### YOUR INSTRUCTIONS
Translate this sentence from the PST text below into Spanish: "Art in L.A. was both more idiosyncratic and more international than we previously imagined."

### TEXT
For in all that unruly variety, PST was above all a tribute to the rise and fall of modernism. Looking at all stripes of artistic practice from 1945 through 1980, it charted, across myriad populations, the power and seduction of modern concepts of progress and utopia, as well as their crumbling and decay. What happened in art all over the world after World War II happened here too, albeit in an array of various local flavors.

PST may at times have been too granular, too specific. It may have felt like a bit of navel-gazing, but it also asserted that Southern California was not just some kooky outlier about to fall into the ocean; it has always been part of a global conversation. Art in L.A. was both more idiosyncratic and more international than we previously imagined.

PST turned my life inside out, but after a while I fell into a rhythm. I don’t really remember now what life was like before it, and I do miss the adventure of it all, never knowing what I was going to discover. Another friend said there was bound to be a PST hangover -- it was so big, wouldn’t people be sick of it? But actually, although the initiative may have begun with a bang, at the end, it trailed off rather quietly. It was almost as if it were blending back into the fabric of everyday life.

And shouldn’t that be the goal anyway? Not just to excavate a huge hole in the desert, but to let the things we unearth become part of L.A.’s foundation and to let them seed other, new things.

### INFORMATION SUPPLIED

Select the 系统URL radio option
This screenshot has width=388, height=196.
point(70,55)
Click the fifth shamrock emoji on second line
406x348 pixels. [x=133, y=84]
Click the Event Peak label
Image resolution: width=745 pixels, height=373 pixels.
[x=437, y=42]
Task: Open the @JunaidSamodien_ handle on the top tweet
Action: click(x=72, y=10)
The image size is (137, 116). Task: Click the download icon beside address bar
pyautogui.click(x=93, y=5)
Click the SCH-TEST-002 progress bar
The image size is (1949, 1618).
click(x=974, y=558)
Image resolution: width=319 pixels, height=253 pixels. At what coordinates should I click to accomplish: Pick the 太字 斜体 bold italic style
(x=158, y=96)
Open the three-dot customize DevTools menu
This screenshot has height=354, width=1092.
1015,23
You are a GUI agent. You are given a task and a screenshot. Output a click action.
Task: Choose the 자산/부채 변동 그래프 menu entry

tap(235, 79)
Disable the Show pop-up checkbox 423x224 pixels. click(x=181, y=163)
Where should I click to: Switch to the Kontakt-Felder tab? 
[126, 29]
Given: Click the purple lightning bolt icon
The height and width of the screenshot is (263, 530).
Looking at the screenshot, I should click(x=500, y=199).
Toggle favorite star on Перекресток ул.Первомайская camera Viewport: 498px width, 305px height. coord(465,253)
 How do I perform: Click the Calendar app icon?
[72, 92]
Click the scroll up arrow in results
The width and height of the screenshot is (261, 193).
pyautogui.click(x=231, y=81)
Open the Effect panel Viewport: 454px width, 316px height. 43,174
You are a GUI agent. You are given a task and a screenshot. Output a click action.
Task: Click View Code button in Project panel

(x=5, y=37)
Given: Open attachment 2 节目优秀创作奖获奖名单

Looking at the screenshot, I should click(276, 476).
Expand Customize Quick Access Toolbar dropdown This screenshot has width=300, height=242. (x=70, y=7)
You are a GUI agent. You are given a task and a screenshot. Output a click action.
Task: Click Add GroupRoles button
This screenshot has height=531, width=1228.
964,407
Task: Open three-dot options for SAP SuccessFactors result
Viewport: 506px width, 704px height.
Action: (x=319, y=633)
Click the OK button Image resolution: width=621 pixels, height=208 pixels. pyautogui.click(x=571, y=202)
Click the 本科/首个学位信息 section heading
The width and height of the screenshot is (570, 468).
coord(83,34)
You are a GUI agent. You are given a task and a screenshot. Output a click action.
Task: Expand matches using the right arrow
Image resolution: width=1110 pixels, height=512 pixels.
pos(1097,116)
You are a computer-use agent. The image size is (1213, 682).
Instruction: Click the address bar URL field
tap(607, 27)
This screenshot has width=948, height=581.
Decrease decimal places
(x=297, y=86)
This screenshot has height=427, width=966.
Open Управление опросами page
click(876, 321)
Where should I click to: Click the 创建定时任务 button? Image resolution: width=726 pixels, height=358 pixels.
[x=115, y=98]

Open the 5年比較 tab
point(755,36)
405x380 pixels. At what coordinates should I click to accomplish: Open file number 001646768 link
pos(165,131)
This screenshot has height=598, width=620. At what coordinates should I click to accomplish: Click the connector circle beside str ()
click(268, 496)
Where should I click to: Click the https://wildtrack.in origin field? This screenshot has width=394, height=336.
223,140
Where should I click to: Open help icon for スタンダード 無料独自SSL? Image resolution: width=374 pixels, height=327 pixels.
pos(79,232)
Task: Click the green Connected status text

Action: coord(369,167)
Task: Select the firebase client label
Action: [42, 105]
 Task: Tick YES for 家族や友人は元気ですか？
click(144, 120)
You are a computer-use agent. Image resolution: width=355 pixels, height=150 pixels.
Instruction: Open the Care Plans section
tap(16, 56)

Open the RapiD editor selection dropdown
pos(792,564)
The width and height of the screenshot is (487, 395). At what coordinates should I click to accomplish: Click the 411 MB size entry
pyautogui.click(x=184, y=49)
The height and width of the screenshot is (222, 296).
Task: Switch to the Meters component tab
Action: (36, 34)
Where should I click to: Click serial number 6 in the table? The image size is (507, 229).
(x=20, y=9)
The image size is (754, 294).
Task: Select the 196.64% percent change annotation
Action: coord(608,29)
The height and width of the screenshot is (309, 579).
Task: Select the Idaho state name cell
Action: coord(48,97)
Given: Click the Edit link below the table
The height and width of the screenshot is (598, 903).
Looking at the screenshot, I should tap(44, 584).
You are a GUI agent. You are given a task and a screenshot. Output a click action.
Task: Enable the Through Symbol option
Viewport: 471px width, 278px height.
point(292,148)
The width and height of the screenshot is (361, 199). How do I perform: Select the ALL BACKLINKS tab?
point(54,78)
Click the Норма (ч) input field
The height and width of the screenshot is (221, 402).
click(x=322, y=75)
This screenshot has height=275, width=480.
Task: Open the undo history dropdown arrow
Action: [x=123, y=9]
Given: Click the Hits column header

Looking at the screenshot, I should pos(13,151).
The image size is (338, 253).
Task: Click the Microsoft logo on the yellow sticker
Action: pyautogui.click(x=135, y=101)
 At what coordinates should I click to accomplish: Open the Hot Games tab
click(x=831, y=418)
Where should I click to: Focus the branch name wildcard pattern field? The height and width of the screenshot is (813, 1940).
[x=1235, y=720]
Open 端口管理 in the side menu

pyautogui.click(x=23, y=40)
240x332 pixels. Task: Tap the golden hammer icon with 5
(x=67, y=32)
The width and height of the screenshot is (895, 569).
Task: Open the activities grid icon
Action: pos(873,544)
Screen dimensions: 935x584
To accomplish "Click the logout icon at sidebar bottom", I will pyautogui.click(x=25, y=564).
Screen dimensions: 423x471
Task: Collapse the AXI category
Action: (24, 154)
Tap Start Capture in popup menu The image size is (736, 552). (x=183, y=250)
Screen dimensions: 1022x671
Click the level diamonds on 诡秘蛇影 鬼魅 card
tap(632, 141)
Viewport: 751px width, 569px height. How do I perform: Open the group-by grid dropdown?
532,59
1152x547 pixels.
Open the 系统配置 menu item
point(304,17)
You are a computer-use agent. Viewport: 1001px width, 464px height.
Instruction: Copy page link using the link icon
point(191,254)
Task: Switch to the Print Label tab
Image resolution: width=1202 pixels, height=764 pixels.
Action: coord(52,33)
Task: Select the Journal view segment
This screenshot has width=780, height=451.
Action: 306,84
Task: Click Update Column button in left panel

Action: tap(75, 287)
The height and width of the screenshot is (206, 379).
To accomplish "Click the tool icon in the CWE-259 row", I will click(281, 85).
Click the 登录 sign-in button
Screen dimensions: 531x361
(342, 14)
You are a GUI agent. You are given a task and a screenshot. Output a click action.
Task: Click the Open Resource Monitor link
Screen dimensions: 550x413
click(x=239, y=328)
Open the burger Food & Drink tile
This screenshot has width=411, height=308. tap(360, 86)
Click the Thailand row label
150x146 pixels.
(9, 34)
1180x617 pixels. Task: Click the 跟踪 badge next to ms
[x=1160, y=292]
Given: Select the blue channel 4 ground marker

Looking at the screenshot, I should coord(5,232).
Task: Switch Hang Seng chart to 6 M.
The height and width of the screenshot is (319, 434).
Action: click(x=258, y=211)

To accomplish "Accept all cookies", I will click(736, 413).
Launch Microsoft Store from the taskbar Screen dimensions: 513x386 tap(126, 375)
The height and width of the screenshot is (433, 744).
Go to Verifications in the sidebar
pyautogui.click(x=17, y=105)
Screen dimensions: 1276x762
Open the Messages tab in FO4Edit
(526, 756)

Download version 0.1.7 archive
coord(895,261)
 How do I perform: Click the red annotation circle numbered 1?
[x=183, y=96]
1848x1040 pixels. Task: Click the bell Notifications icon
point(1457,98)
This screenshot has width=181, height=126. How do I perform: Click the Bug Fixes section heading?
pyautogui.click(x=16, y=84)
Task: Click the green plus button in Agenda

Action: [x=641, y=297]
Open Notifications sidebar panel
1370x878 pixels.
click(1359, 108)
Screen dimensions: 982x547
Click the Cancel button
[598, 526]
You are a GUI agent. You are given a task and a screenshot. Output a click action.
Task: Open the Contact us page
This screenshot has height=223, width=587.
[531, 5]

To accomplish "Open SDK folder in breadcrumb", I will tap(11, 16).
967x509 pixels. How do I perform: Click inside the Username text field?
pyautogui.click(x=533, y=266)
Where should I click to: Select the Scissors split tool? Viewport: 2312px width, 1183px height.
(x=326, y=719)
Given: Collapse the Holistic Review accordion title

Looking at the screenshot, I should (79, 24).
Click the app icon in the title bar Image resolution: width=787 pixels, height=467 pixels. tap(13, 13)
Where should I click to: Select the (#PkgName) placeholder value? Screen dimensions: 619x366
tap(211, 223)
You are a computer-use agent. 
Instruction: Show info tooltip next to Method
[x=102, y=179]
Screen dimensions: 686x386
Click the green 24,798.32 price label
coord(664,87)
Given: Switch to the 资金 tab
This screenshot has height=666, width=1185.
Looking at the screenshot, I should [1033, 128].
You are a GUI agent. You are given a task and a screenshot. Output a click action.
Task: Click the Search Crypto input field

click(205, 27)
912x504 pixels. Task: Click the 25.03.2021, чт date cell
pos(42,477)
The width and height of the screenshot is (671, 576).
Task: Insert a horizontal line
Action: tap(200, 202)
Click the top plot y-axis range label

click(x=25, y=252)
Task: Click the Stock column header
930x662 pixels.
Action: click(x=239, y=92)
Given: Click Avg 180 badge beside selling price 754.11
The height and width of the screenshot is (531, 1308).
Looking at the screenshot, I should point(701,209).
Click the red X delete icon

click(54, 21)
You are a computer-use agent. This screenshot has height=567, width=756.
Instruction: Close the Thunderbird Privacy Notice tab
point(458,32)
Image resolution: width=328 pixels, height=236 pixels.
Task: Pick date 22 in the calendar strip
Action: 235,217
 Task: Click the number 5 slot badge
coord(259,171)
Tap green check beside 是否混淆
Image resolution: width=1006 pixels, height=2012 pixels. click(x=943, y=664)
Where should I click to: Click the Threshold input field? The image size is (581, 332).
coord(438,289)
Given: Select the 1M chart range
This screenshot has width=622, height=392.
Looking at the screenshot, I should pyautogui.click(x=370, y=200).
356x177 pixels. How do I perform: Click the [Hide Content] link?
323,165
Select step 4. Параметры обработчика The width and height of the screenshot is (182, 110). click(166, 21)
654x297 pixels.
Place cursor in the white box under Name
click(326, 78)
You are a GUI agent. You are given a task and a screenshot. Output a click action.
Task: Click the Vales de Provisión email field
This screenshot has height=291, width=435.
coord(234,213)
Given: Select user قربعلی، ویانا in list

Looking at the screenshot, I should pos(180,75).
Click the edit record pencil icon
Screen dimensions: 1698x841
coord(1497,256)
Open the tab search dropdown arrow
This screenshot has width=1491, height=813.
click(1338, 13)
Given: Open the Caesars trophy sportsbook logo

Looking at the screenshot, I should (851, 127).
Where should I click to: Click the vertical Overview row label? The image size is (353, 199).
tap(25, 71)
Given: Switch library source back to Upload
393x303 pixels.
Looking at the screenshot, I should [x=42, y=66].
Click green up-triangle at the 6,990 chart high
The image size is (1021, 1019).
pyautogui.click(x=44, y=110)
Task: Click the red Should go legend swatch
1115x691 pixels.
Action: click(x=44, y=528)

### THE REPLY
El arte en Los Ángeles era a la vez más idiosincrásico y más internacional de lo que imaginábamos anteriormente.